[Interface element records]
┏━━
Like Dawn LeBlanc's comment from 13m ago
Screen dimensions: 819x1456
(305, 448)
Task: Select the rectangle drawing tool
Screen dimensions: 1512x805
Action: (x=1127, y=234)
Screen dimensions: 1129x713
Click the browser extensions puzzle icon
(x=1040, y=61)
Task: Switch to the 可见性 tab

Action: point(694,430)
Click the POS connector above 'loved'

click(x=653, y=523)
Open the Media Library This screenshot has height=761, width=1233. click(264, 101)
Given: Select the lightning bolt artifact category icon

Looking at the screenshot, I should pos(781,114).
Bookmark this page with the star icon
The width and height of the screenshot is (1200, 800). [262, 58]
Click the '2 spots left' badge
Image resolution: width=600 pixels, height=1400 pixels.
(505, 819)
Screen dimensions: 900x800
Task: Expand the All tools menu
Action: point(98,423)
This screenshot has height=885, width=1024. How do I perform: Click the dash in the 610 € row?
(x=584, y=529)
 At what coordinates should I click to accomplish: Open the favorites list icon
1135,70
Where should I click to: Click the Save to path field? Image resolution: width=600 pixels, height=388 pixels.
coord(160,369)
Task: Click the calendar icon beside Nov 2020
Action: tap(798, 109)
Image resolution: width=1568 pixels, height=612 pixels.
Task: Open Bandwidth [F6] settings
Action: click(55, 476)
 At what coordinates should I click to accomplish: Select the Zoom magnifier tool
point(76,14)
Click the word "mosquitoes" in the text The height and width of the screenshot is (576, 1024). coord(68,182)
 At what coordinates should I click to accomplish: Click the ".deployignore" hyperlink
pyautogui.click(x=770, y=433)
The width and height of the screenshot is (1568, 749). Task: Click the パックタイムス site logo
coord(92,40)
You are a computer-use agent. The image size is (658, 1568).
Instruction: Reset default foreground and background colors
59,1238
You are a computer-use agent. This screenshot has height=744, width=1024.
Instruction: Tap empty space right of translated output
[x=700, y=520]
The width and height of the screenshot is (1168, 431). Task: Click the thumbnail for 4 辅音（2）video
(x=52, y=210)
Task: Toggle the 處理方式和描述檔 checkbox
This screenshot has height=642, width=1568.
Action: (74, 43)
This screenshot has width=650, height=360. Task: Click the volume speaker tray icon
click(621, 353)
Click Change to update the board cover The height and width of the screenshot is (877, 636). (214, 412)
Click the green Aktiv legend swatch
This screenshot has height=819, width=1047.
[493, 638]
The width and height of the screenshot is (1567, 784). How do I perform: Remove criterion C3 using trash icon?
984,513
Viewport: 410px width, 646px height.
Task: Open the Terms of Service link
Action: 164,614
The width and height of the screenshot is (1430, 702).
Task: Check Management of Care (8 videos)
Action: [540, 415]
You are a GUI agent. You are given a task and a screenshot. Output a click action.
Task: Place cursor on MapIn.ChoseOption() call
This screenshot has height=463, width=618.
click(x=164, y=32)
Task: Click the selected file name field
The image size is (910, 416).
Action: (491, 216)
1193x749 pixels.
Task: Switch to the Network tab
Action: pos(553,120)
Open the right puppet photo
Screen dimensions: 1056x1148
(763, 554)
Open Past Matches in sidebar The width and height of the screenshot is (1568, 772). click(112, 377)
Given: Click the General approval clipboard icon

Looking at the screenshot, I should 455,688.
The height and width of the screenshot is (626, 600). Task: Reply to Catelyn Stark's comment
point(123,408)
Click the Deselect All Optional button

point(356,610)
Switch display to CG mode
┗━━
→ What the task requires:
Can you reproduce the listing with "computer-use agent" switched to "desktop agent" throughout and nothing else changed?

→ Task output:
Like Dawn LeBlanc's comment from 13m ago
Screen dimensions: 819x1456
(305, 448)
Task: Select the rectangle drawing tool
Screen dimensions: 1512x805
Action: (x=1127, y=234)
Screen dimensions: 1129x713
Click the browser extensions puzzle icon
(x=1040, y=61)
Task: Switch to the 可见性 tab

Action: point(694,430)
Click the POS connector above 'loved'

click(x=653, y=523)
Open the Media Library This screenshot has height=761, width=1233. click(264, 101)
Given: Select the lightning bolt artifact category icon

Looking at the screenshot, I should pos(781,114).
Bookmark this page with the star icon
The width and height of the screenshot is (1200, 800). [262, 58]
Click the '2 spots left' badge
Image resolution: width=600 pixels, height=1400 pixels.
(505, 819)
Screen dimensions: 900x800
Task: Expand the All tools menu
Action: point(98,423)
This screenshot has height=885, width=1024. How do I perform: Click the dash in the 610 € row?
(x=584, y=529)
 At what coordinates should I click to accomplish: Open the favorites list icon
1135,70
Where should I click to: Click the Save to path field? Image resolution: width=600 pixels, height=388 pixels.
coord(160,369)
Task: Click the calendar icon beside Nov 2020
Action: tap(798, 109)
Image resolution: width=1568 pixels, height=612 pixels.
Task: Open Bandwidth [F6] settings
Action: click(55, 476)
 At what coordinates should I click to accomplish: Select the Zoom magnifier tool
point(76,14)
Click the word "mosquitoes" in the text The height and width of the screenshot is (576, 1024). coord(68,182)
 At what coordinates should I click to accomplish: Click the ".deployignore" hyperlink
pyautogui.click(x=770, y=433)
The width and height of the screenshot is (1568, 749). Task: Click the パックタイムス site logo
coord(92,40)
You are a desktop agent. The image size is (658, 1568).
Instruction: Reset default foreground and background colors
59,1238
You are a desktop agent. This screenshot has height=744, width=1024.
Instruction: Tap empty space right of translated output
[x=700, y=520]
The width and height of the screenshot is (1168, 431). Task: Click the thumbnail for 4 辅音（2）video
(x=52, y=210)
Task: Toggle the 處理方式和描述檔 checkbox
This screenshot has height=642, width=1568.
Action: (74, 43)
This screenshot has width=650, height=360. Task: Click the volume speaker tray icon
click(621, 353)
Click Change to update the board cover The height and width of the screenshot is (877, 636). (214, 412)
Click the green Aktiv legend swatch
This screenshot has height=819, width=1047.
[493, 638]
The width and height of the screenshot is (1567, 784). How do I perform: Remove criterion C3 using trash icon?
984,513
Viewport: 410px width, 646px height.
Task: Open the Terms of Service link
Action: 164,614
The width and height of the screenshot is (1430, 702).
Task: Check Management of Care (8 videos)
Action: [540, 415]
You are a GUI agent. You are given a task and a screenshot. Output a click action.
Task: Place cursor on MapIn.ChoseOption() call
This screenshot has height=463, width=618.
click(x=164, y=32)
Task: Click the selected file name field
The image size is (910, 416).
Action: (491, 216)
1193x749 pixels.
Task: Switch to the Network tab
Action: pos(553,120)
Open the right puppet photo
Screen dimensions: 1056x1148
(763, 554)
Open Past Matches in sidebar The width and height of the screenshot is (1568, 772). click(112, 377)
Given: Click the General approval clipboard icon

Looking at the screenshot, I should 455,688.
The height and width of the screenshot is (626, 600). Task: Reply to Catelyn Stark's comment
point(123,408)
Click the Deselect All Optional button

point(356,610)
Switch display to CG mode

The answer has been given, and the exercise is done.